—Deux cinq cents?
—Trois?
—Trois.
—Pour la suivante.
Le chœur de curieux et de joueurs répandit la nouvelle du combat des deux célèbres coqs dont chacun avait son histoire et sa renommée conquérante. Tous veulent voir, examiner les deux célébrités; on émet des opinions, on prophétise...
Cependant les voix se font plus hautes, la confusion augmente, la Rueda est envahie, on se bouscule sur les gradins. Les soltadores apportent sur l’arène deux coqs, un blanc et un rouge, armés déjà, mais leurs navajas sont encore enfermées dans les gaînes. On entend de nombreux cris: le blanc! le blanc! par ci, par là quelque voix crie: le rouge! Le blanc était le llamado, le rouge le dejado[7].
Parmi la multitude circulent des gardes civils; ils ne portent pas l’uniforme de ce corps émérite, mais cependant ils ne sont pas mis comme les paysans. Pantalon de guingon à frange rouge, chemise tachée de bleu par la blouse déteinte, bonnet de quartier, leur déguisement est ici en rapport avec leur conduite: ils parient tout en surveillant et troublent la paix qu’ils parlent de maintenir.
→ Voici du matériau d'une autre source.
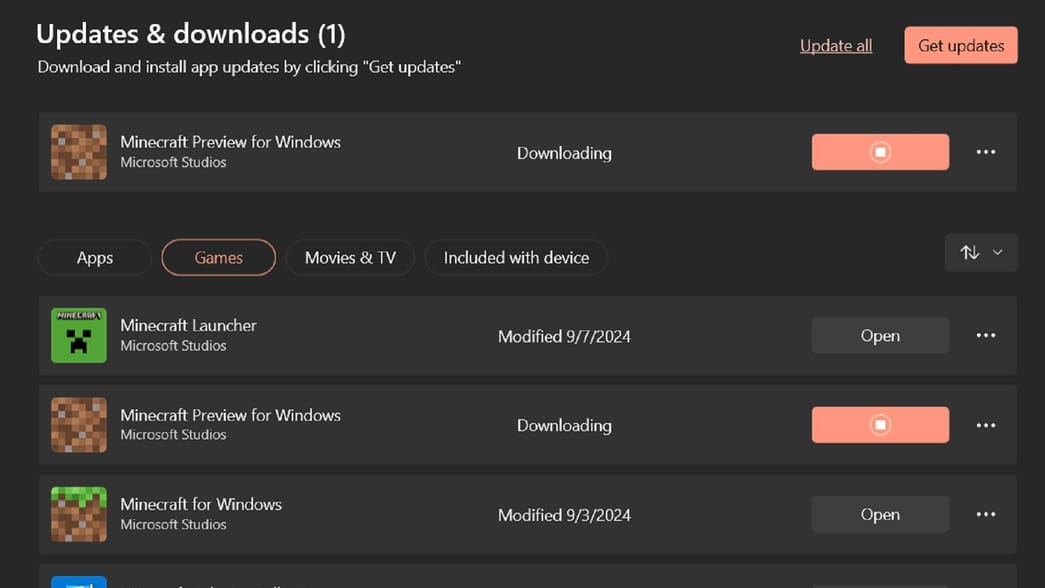Click the Minecraft Preview dirt block icon
This screenshot has height=588, width=1045.
[x=78, y=424]
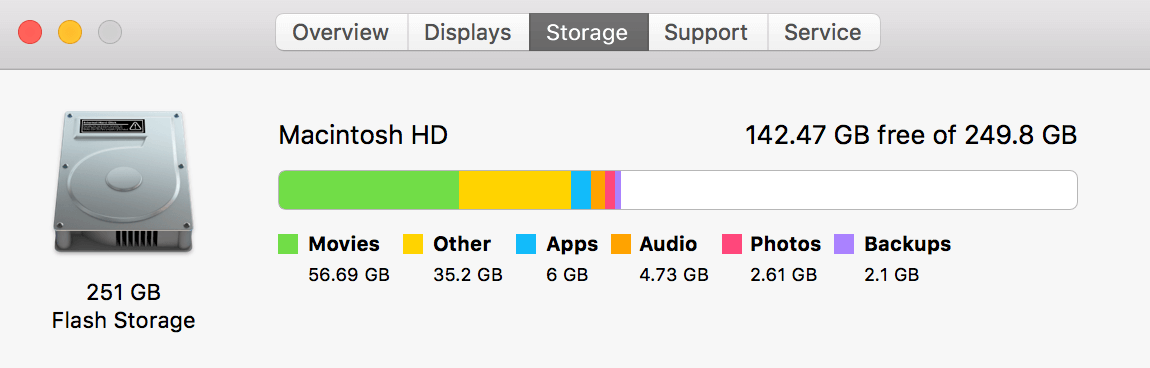The height and width of the screenshot is (368, 1150).
Task: Click the yellow Other legend swatch
Action: tap(413, 244)
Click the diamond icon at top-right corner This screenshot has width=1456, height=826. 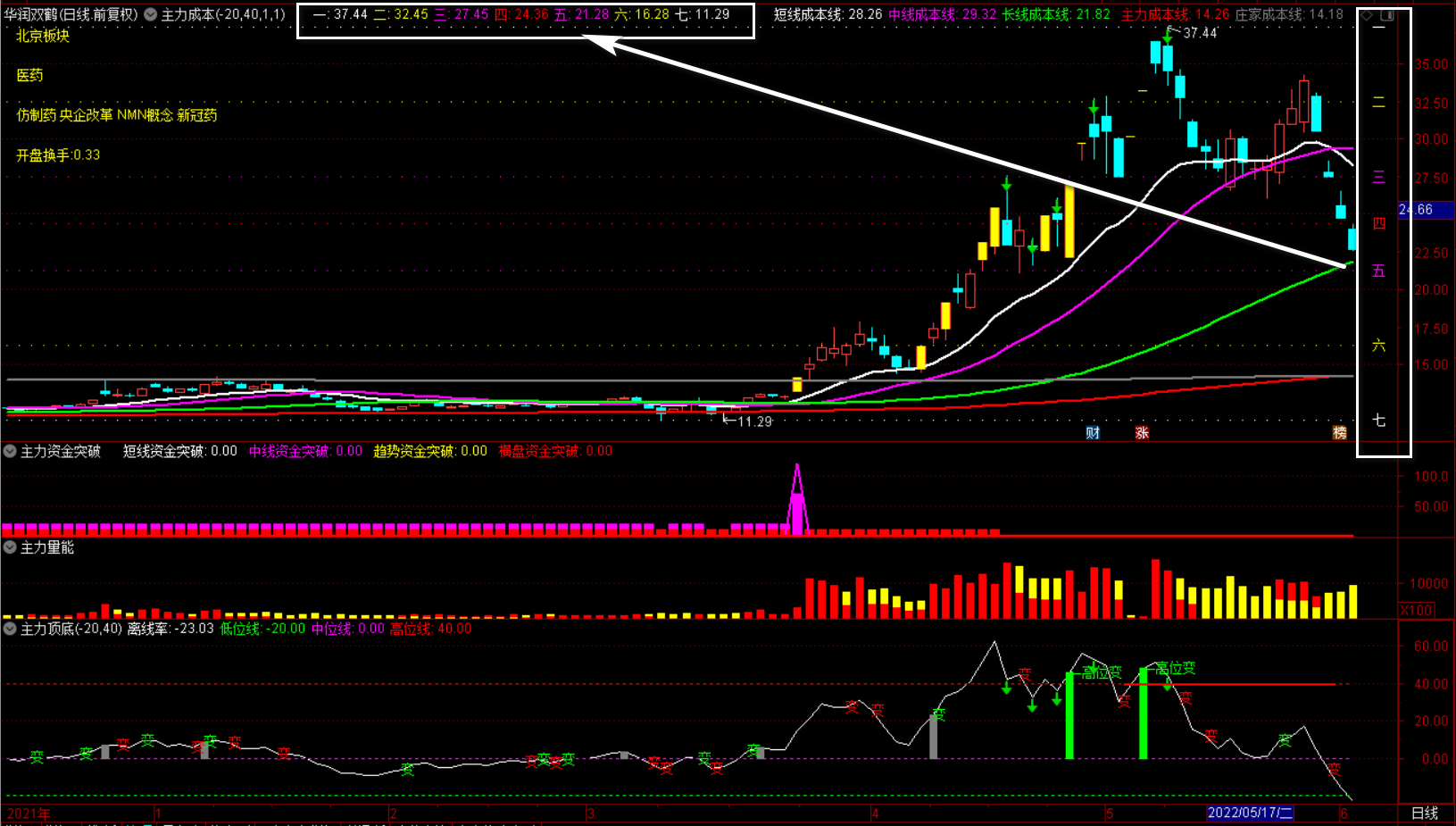tap(1367, 15)
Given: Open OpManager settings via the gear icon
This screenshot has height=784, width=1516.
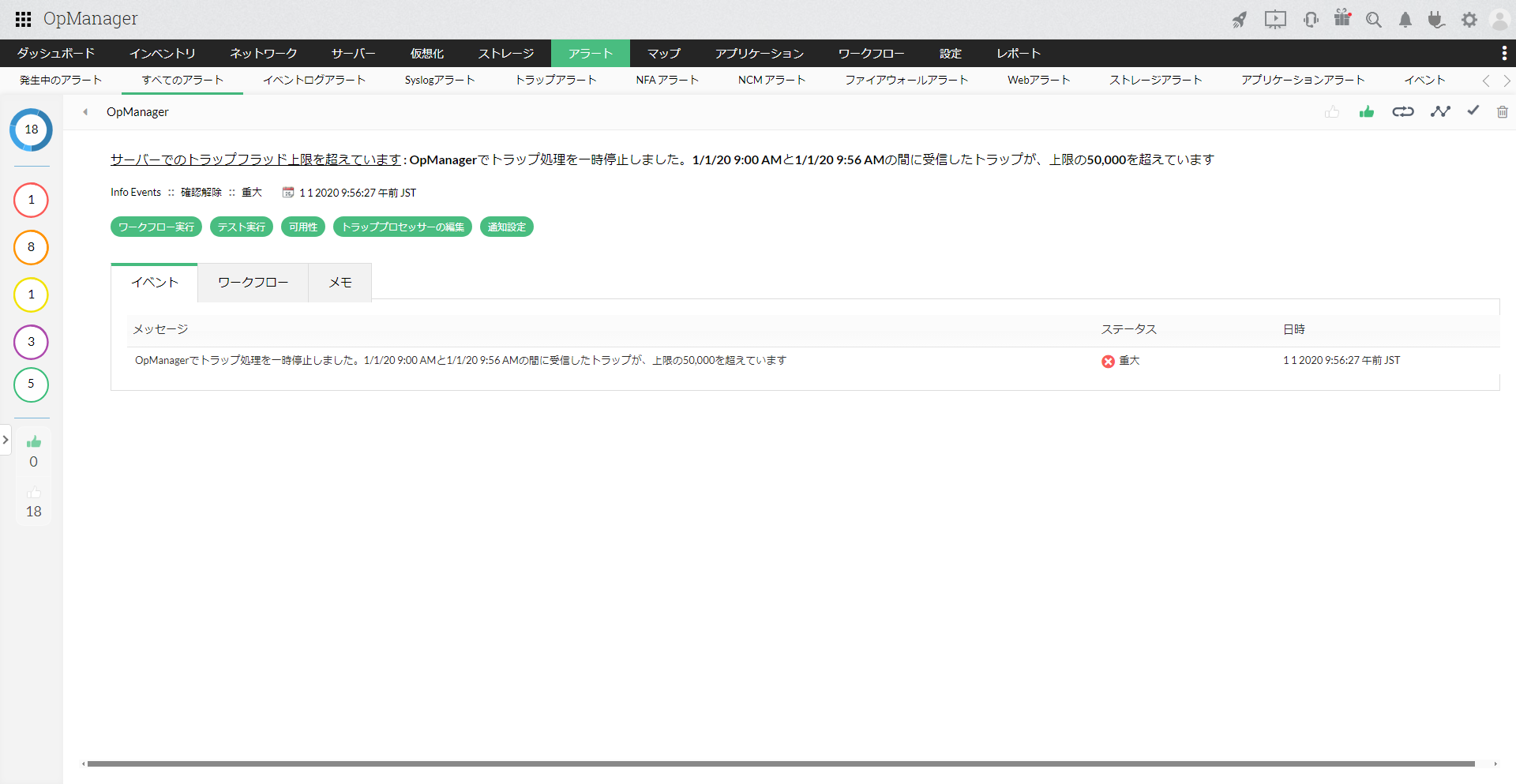Looking at the screenshot, I should click(x=1469, y=20).
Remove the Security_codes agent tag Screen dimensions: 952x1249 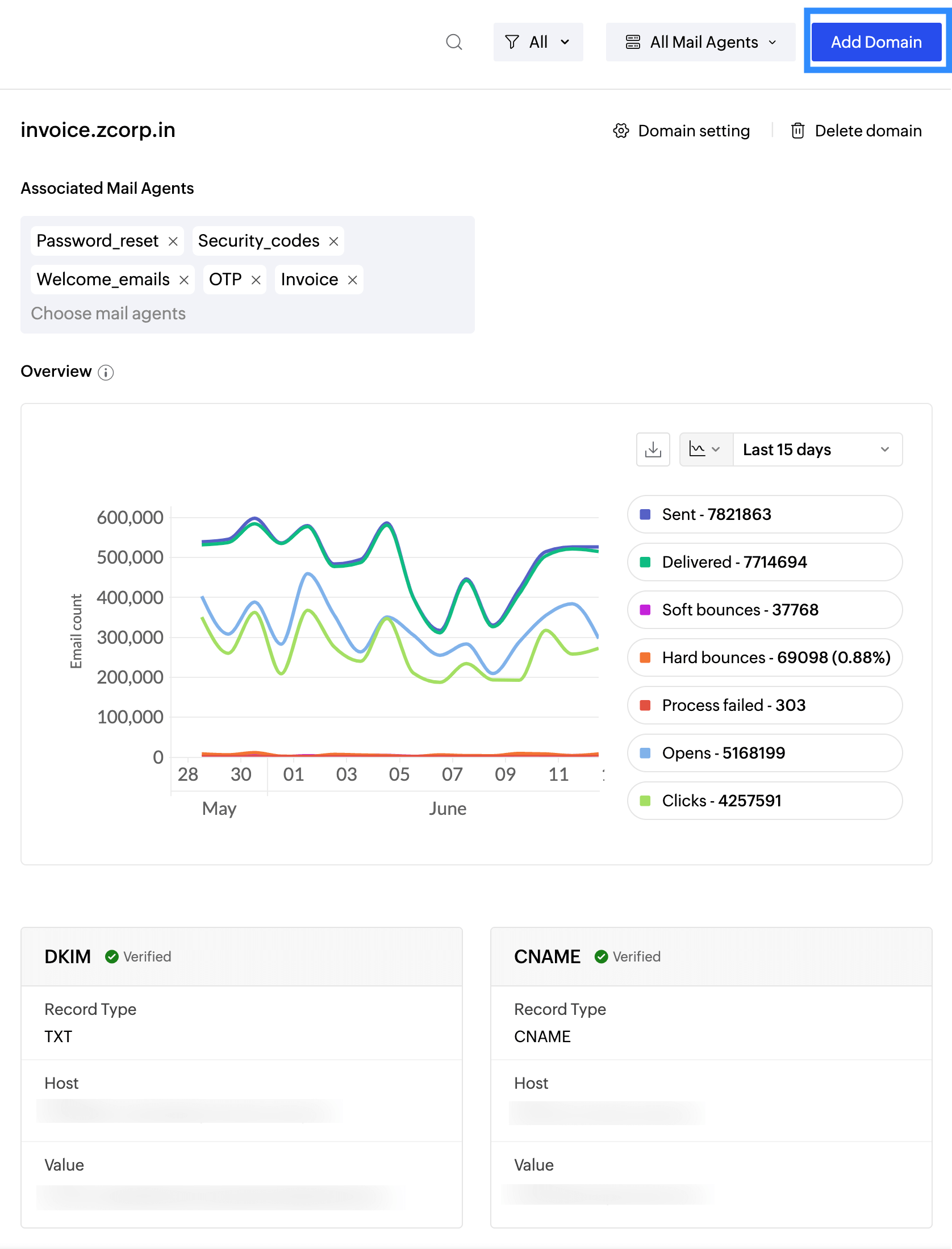pyautogui.click(x=334, y=242)
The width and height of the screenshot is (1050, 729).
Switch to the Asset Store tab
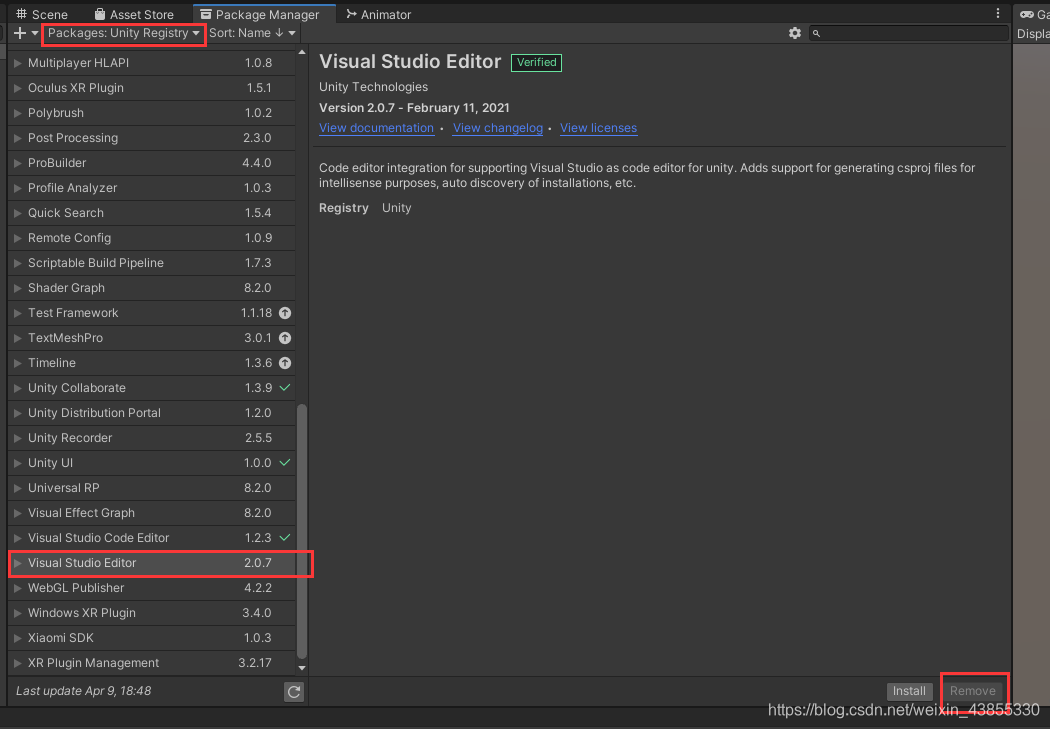coord(134,14)
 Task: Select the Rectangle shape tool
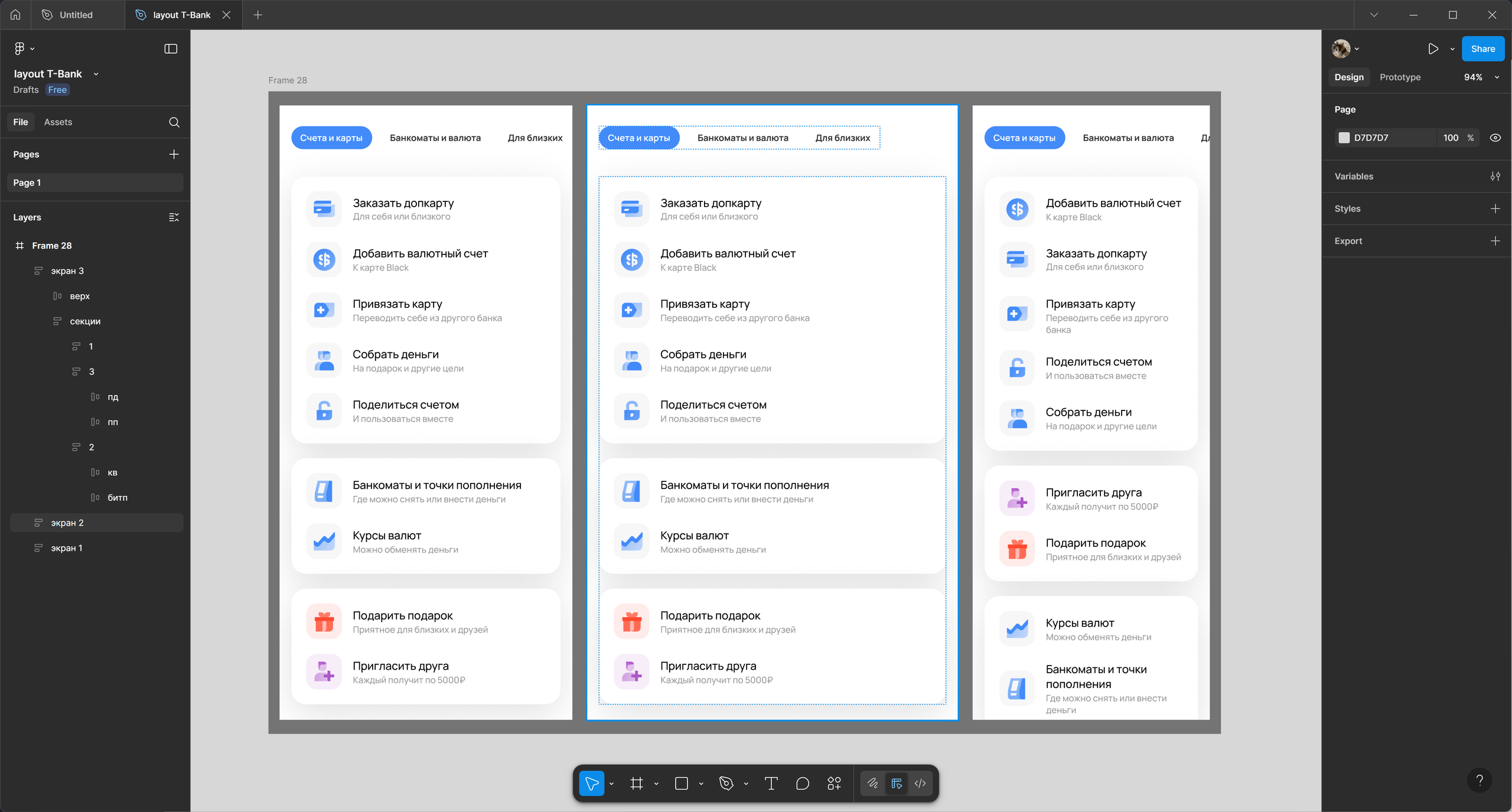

Tandis que l’on crie, que les mains s’agitent, remuant de la monnaie, faisant tinter les pièces; tandis que l’on cherche au fond des poches le dernier cuarto ou que, à son défaut, l’on veut engager sa parole, promettant de vendre le carabao, la prochaine récolte, etc., deux jeunes gens, paraissant être les deux frères, suivent les joueurs d’un œil envieux, s’approchent, murmurent de timides paroles que personne n’écoute, et de plus en plus sombres se regardent par instants avec colère et dépit. José les observe à la dérobée, sourit malignement, fait sonner des pesos d’argent, passe près des deux frères et regarde vers la Rueda en criant:
—Je paie cinquante, cinquante contre vingt pour le blanc!
Les deux frères échangent un regard.